=== What you should do ===
Reproduce the entries that follow, exactly and in full.

=== Provided data ===
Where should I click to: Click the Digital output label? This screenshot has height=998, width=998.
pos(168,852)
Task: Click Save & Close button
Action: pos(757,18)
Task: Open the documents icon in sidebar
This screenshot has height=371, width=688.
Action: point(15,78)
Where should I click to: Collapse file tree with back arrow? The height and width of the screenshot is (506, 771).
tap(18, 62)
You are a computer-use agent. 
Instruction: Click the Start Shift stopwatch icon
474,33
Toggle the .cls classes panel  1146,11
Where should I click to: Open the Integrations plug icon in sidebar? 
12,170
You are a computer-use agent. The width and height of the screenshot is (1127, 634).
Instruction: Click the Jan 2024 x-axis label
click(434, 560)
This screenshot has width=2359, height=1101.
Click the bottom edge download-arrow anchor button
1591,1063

=== Task answer ===
Where should I click to: Click the Digital output label? This screenshot has height=998, width=998.
pos(168,852)
Task: Click Save & Close button
Action: pos(757,18)
Task: Open the documents icon in sidebar
This screenshot has height=371, width=688.
Action: point(15,78)
Where should I click to: Collapse file tree with back arrow? The height and width of the screenshot is (506, 771).
tap(18, 62)
You are a computer-use agent. 
Instruction: Click the Start Shift stopwatch icon
474,33
Toggle the .cls classes panel  1146,11
Where should I click to: Open the Integrations plug icon in sidebar? 
12,170
You are a computer-use agent. The width and height of the screenshot is (1127, 634).
Instruction: Click the Jan 2024 x-axis label
click(434, 560)
This screenshot has width=2359, height=1101.
Click the bottom edge download-arrow anchor button
1591,1063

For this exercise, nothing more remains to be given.